The Most Expensive Groupon? The One You Forget to Redeem
REDEEM YOUR GROUPONS!
DailyDealMedia, which tracks online group discount sources, reported that the percentage of those not cashing in on Groupons they'd purchased rose from 18% to 22% between July and September. The sampling involved just 100 Groupon clients surveyed six weeks apart -- but the results still underscore a problem in the digital bargain world. Many users aren't getting what they pay for.
"That's pure profit for the company," says Boyan Josic, CEO of DailyDealMedia.
While Groupon could not give numbers because of the pending IPO, spokeswoman Julie Mossner likens the Groupon redemption rate to that of gift cards. That means about 7% of Groupons dissolve into the cyber-ether without services rendered, if we go by one gift card study. Industry types call the unused value "breakage."
Whatever the percentage, Mossner says, "We structure deals and train merchants to anticipate 100% redemption so that they're prepared to handle the traffic."
Groupon's IPO is expected to reap $540 million at $16 to $18 a share, according to reports Friday. While Wall Street pundits debate the company's value, we can say with certainty that Groupon's customers will lose money if they don't redeem their offers.
Too Easy to Ignore
You'd think David Erickson would know better than to let Groupons expire. He's the director of e-strategy for a market research outfit called Tunheim in Minneapolis. But just a few days ago, Erickson realized he had forgotten another Groupon -- $10 for $20 worth of dry cleaning. He also let two Groupon theater tickets lapse.
"My attitude is sort of 'Well, that's on me,' " he tells DailyFinance. "I had plenty of time to get it done. I had plenty of time to redeem it."
Erickson is sure the rate of unused coupons is going up. Growing competition among deal-aggregating platforms is stuffing our email with temptation, he says. People are too busy to take action. And once a deal gets tucked under several screen-fulls of email in your in-box, it's even easier to ignore.
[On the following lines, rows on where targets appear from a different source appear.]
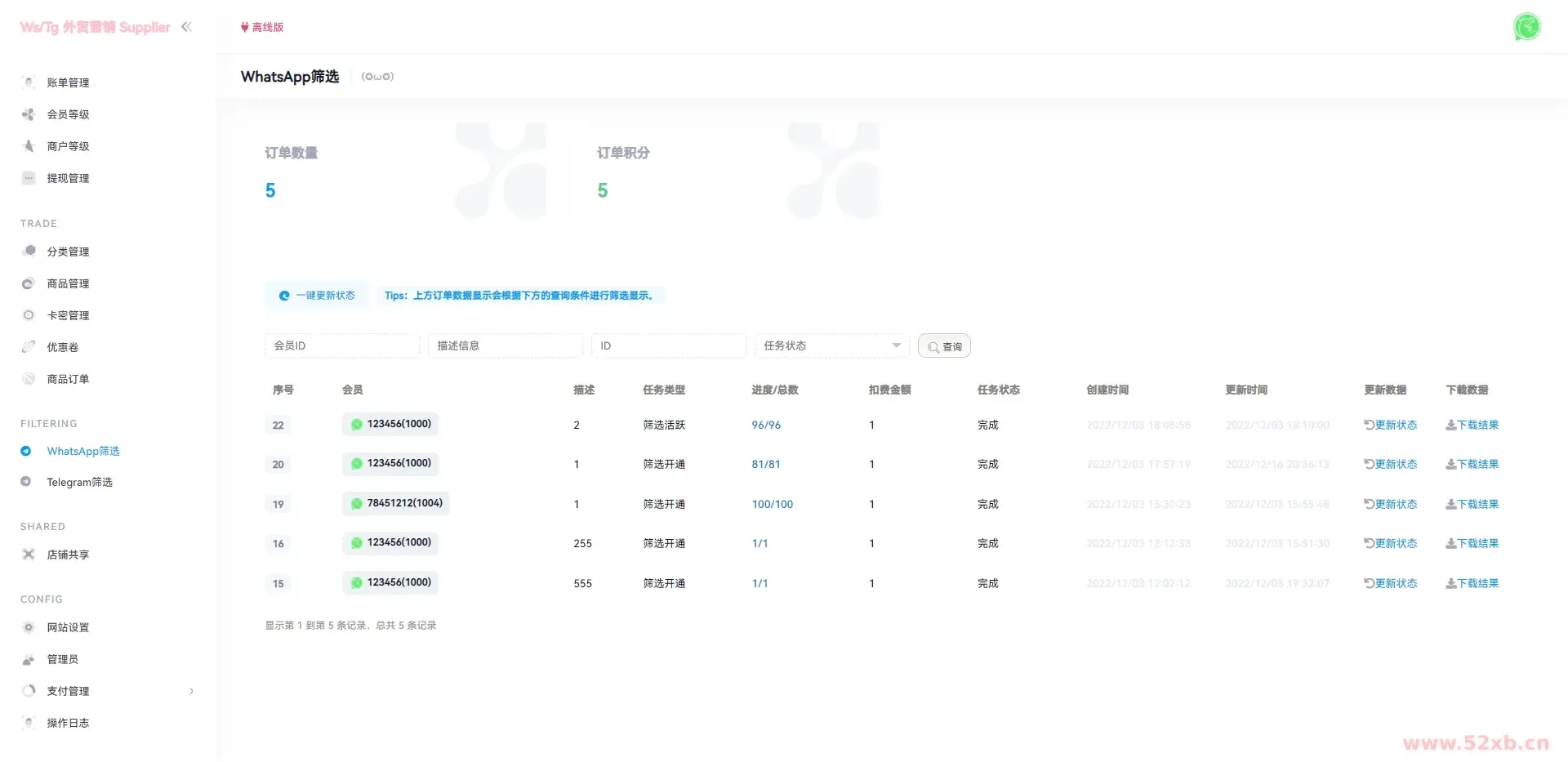Click the 查询 search button
The width and height of the screenshot is (1568, 762).
[x=944, y=346]
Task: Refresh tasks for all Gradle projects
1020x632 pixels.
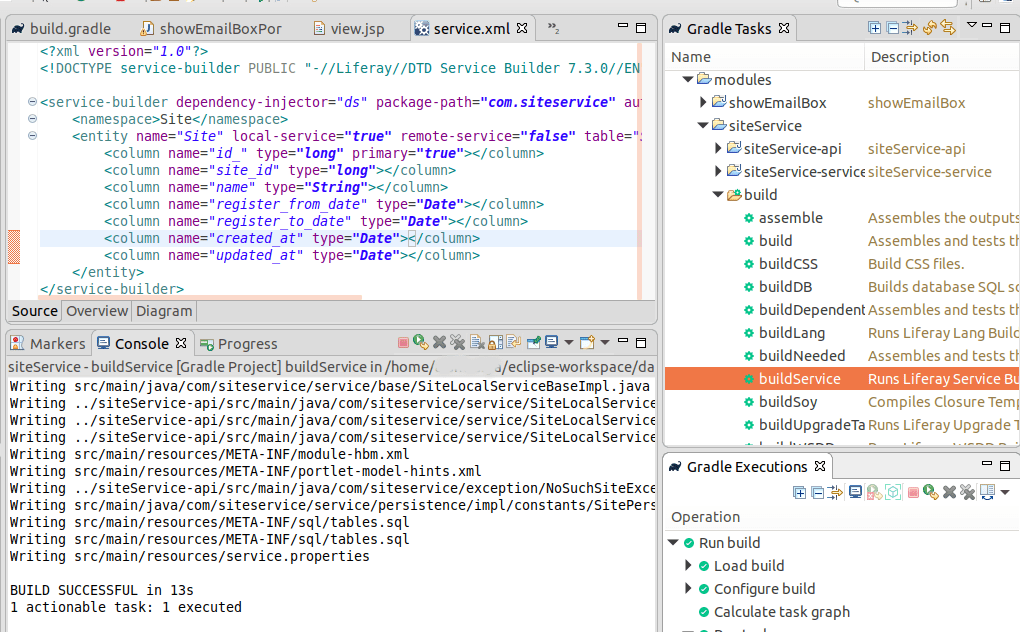Action: pyautogui.click(x=929, y=28)
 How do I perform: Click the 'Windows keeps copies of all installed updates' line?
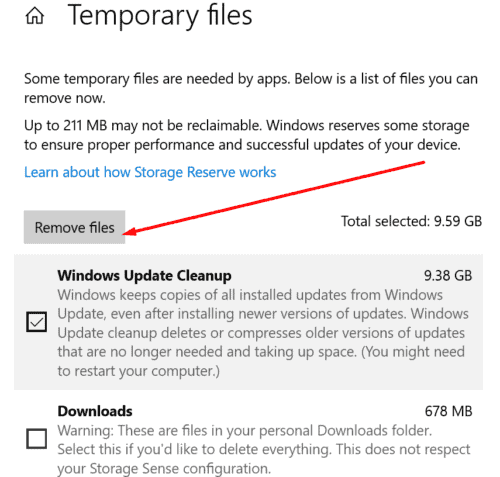pos(250,295)
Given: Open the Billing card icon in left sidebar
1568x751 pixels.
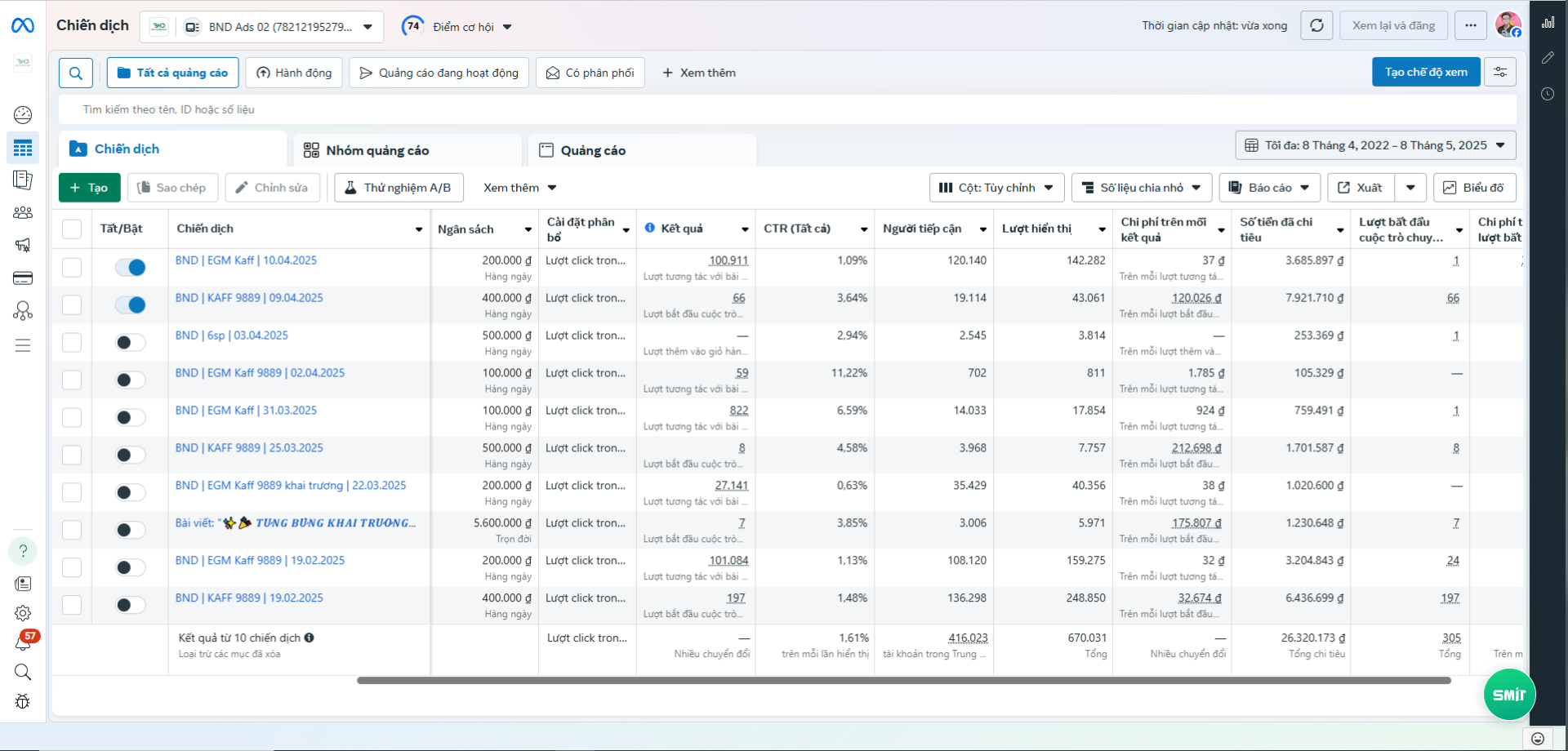Looking at the screenshot, I should 23,278.
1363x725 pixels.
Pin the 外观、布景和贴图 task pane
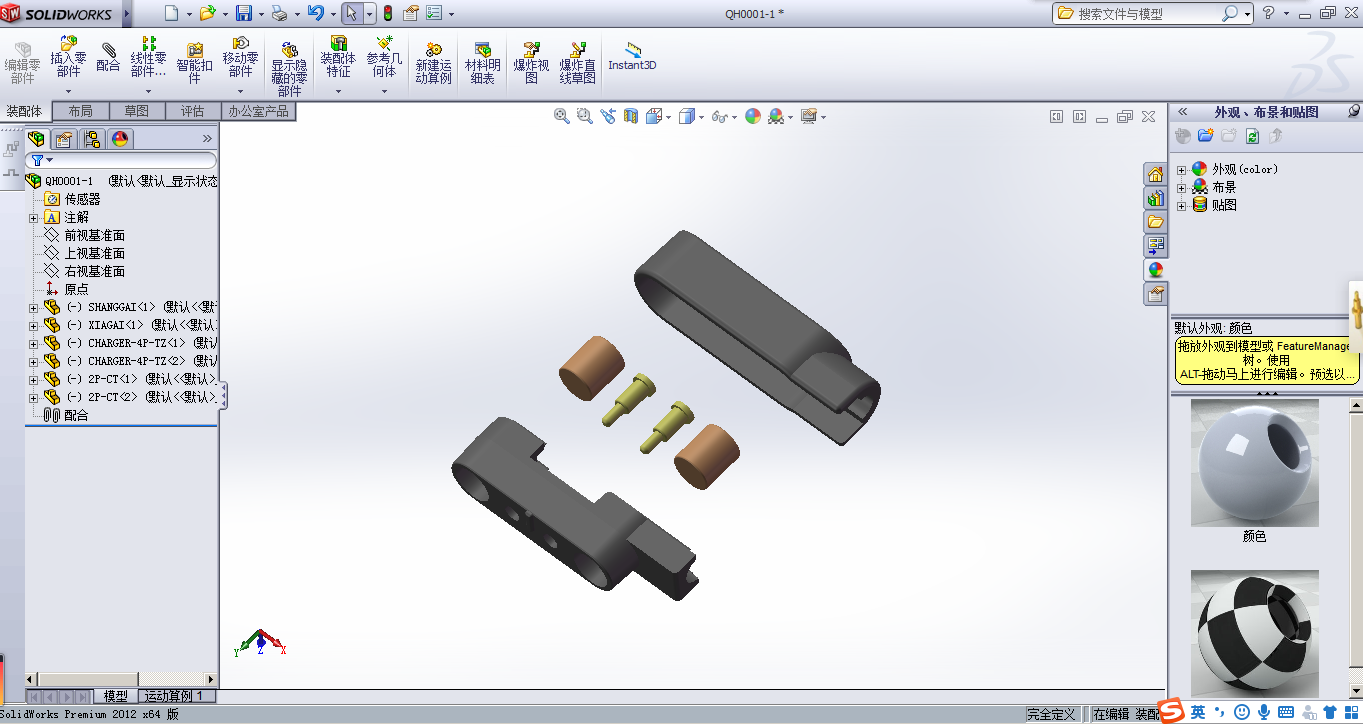point(1354,112)
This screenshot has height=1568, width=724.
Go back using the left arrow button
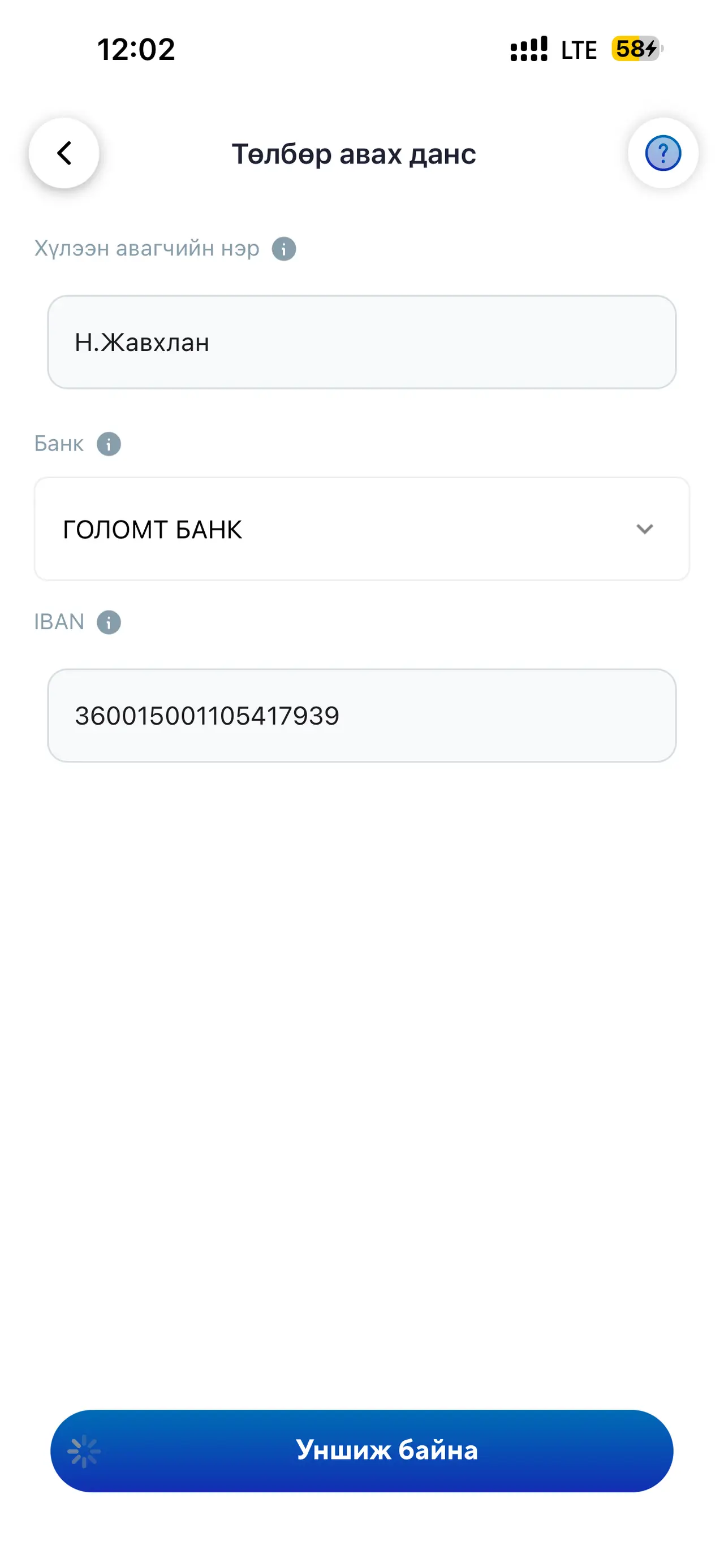pos(64,153)
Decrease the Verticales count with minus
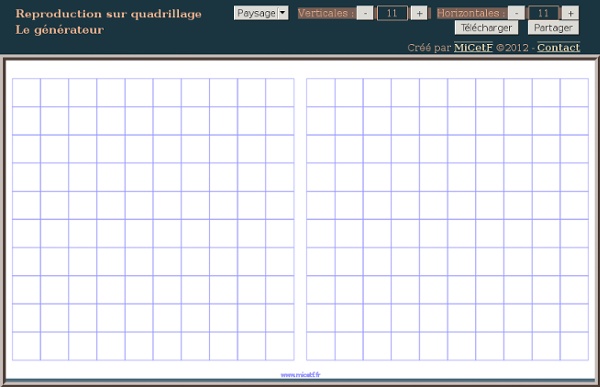 click(365, 13)
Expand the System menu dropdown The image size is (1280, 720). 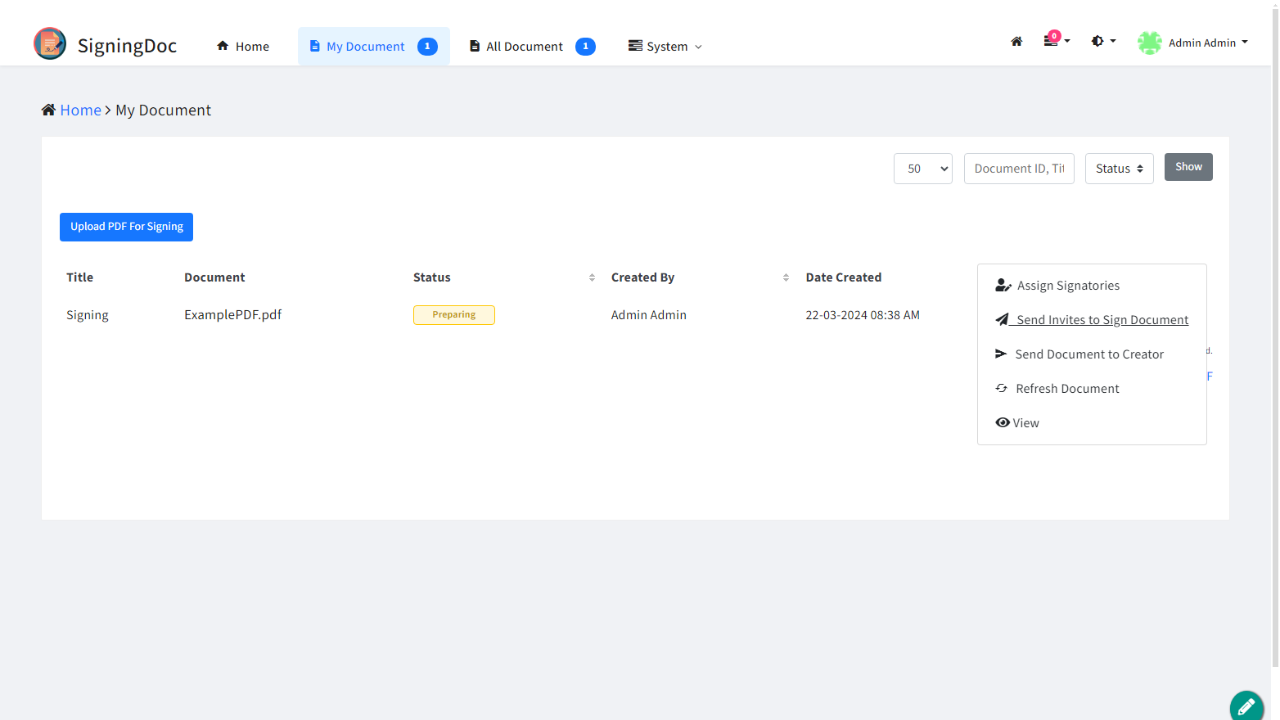tap(665, 46)
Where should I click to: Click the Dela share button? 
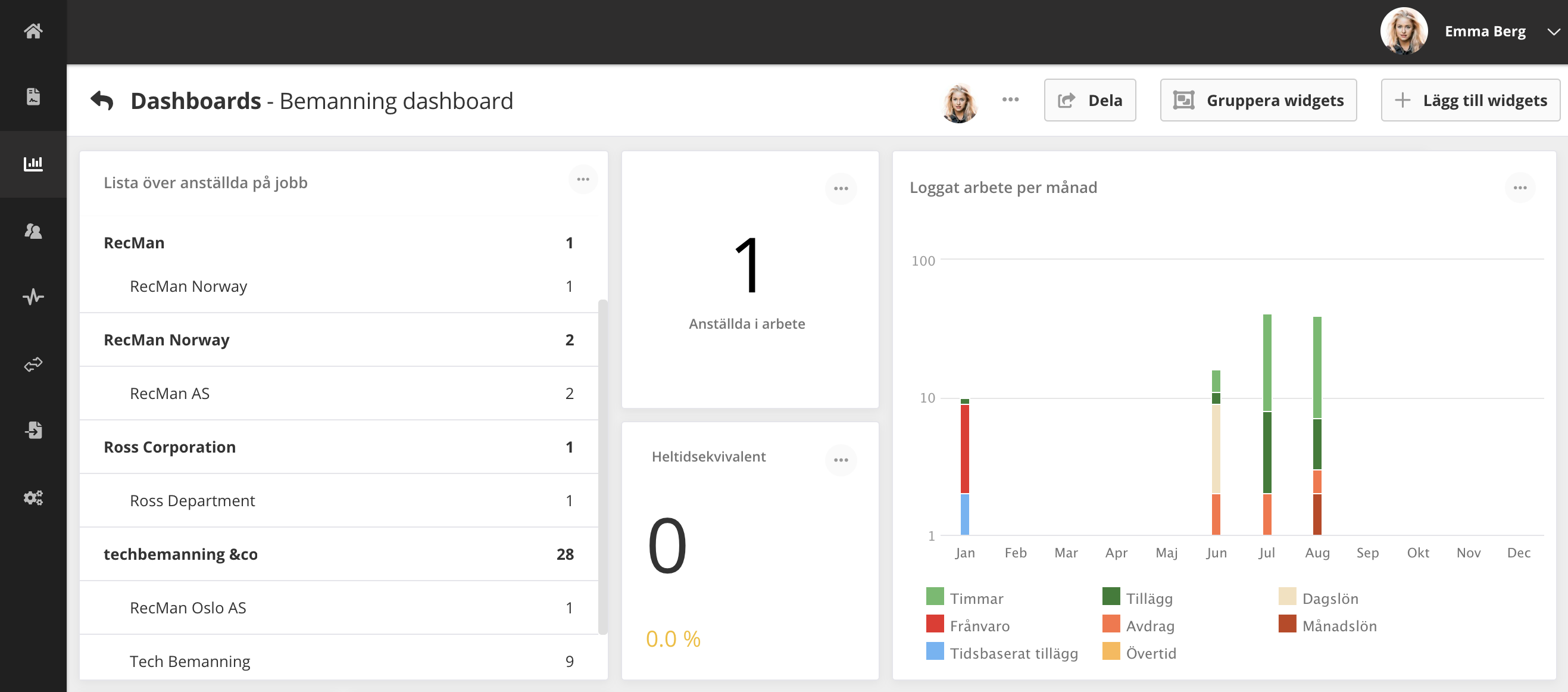[x=1089, y=100]
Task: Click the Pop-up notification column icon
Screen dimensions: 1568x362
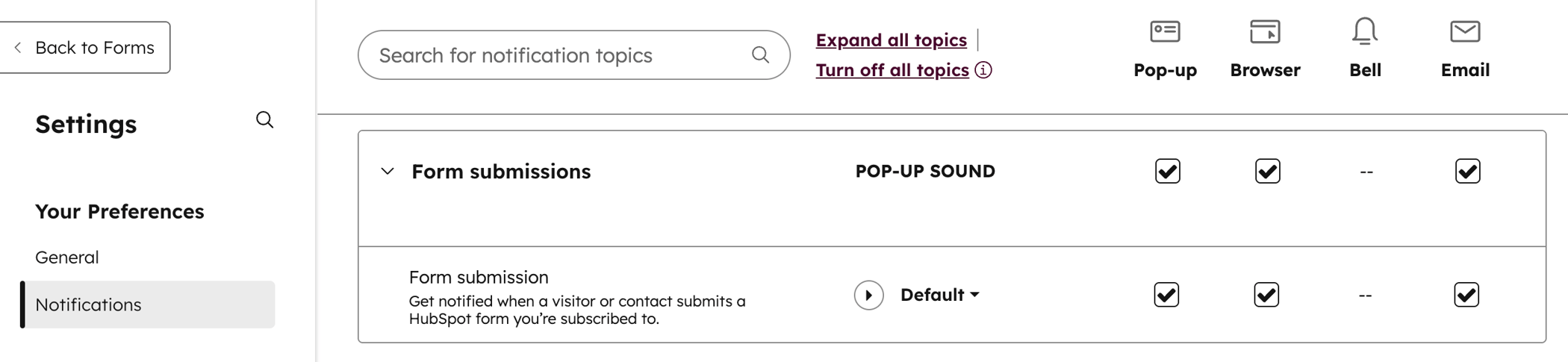Action: tap(1165, 31)
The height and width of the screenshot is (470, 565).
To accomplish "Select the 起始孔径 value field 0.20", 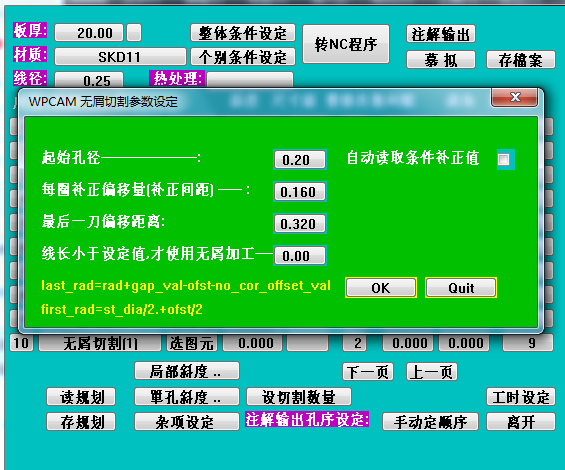I will tap(300, 159).
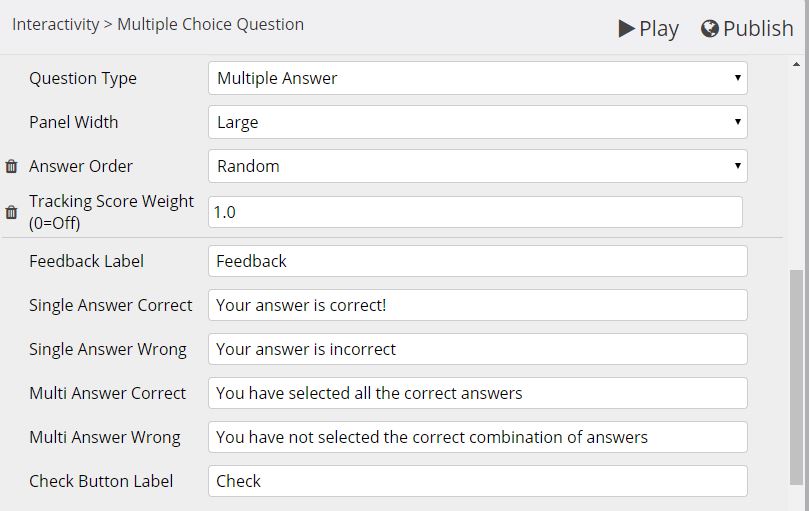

But sometimes, that is not enough. Whether we are deal-diving on the Internet or clipping old-school paper coupons, we are complex creatures who don't always follow through, says Lars Perner, a University of Southern California marketing professor. He recalled an experiment where shoppers could take a coupon right next to a product in a supermarket aisle. Less than half of the shoppers who bought the product bothered to bring the coupon to the checkout line.
Even those who spend money on an electronic coupon sometimes need a kick in the rear to redeem it. Perner believes the perceived open-endedness of cyber-deal due dates (often six months on Groupon) keeps procrastinators from cashing in. "Some of the coupons are given as gifts and people don't get around to scheduling them," he says. "It's also a matter that these are things that require days off. People just don't get their act together."
No, I Don't Need It, but the Deal Is So Good
Groupon's Mossner says the redemption rates fluctuate according to the type of offer. For instance, a skydiving introduction that requires a specific appointment forces the issue far more than a flexible restaurant discount.
Perner and other experts recommend that Groupon buyers target a day to take advantage of the discount and circle it on their virtual calendars. That way they feel more obligated. On the business side, Perner wonders if Groupon-style sites might increase their redemption rate if they further limited the window to use the coupons.
The forces that govern cut-rate e-commerce are powerful enough as it is to squash a couponer's initiative, according to the professor. We are suckers for what he calls transaction utility economics. When we see deep discounts on items we don't normally buy, we rationalize that they'll come in handy at some point. Perner once found a deal on computer discs so compelling that he ordered them in absurd amounts. They wound up stacked in his office, and he begged colleagues to take them.
There is also a competitive impulse to Grouponing, he adds. Some gain pride in finding deals that others can't, creating a false need.
"When some people shop, the adrenaline starts racing and it has a mindless grabbing quality to it," says Joan Ingber, a New York City psychologist.
Erickson, the social media strategist, has pledged to redeem himself by redeeming more Groupons. Now he often includes friends in the deals as a backup measure. "Then we have each other to remind ourselves about the deal," he says.